Bosses at the newly-formed Stellantis car manufacturing super group are said to be poised to make a decision on the future of Vauxhall’s Astra-producing Ellesmere Port plant.
Reports suggest the OEM, which brought has together PSA Group and FCA Groups in a 50/50 merger, has been holding meetings this week to review options for the Cheshire site.
AM understands that three possible options are on the table: closure of the plant; a continuation of ICE production until the 2030 ban on the sale of all non-electrified new cars; investment in a new EV production line.
According to a report on the Telegraph newspaper, new Business Secretary Kwasi Kwarteng has been involved in talks with the company in a bid to urge Stellantis to invest in the plant which currently employs around 1,000 people.
However, commenting on the UK Government’s decision to ban the sale of non-electrified new vehicles from 2030, Stellantis chief executive Carlos Tavares has said that Governments can "create situations which destroy the business model".

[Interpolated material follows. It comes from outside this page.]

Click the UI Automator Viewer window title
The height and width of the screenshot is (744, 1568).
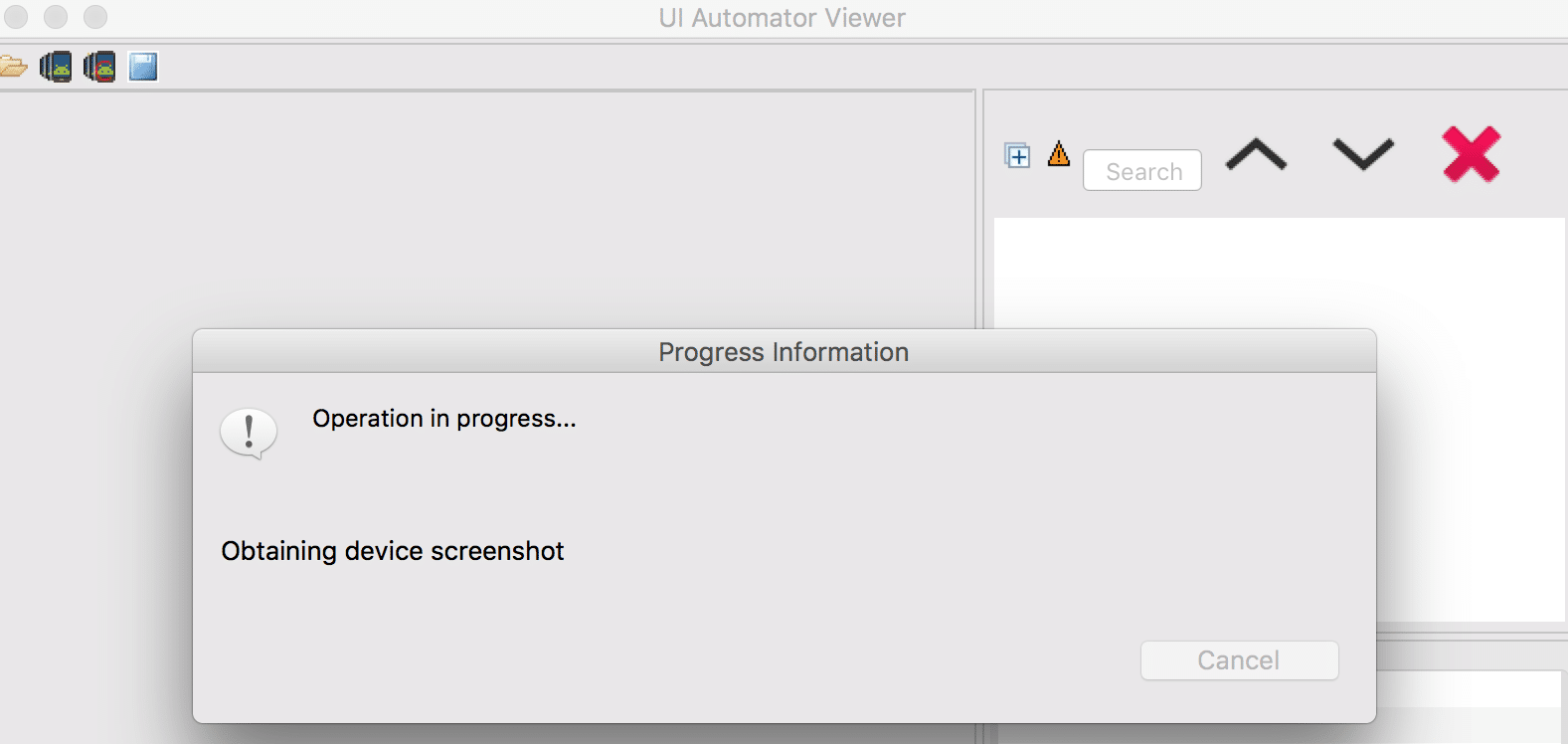(783, 18)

Tavares said: "If we are told that in 2030 internal combustion engines cannot be sold in the UK - which we respect as a decision from the country - then we are not going to invest in internal combustion engines anymore because that makes no sense.”
Tavares said that "from a pure logistic perspective" it could make more sense to focus investment in electric car manufacturing in the EU rather than the UK, because it sells more of the vehicles in the former.
Stellantis appears to be making plans ahead of its first full-year financial results as a joint entity, which are set to be published on March 3.
Speaking to ITV news reporters this week, Justin Madders, the MP for Ellesmere Port, said that the Vauxhall plant would be a "hammer blow" to his community.
He added: "It would send a terrible signal out about where manufacturing lies in the Government's priorities in the post-Brexit world.
"We really have to make sure that we get the right decision on this."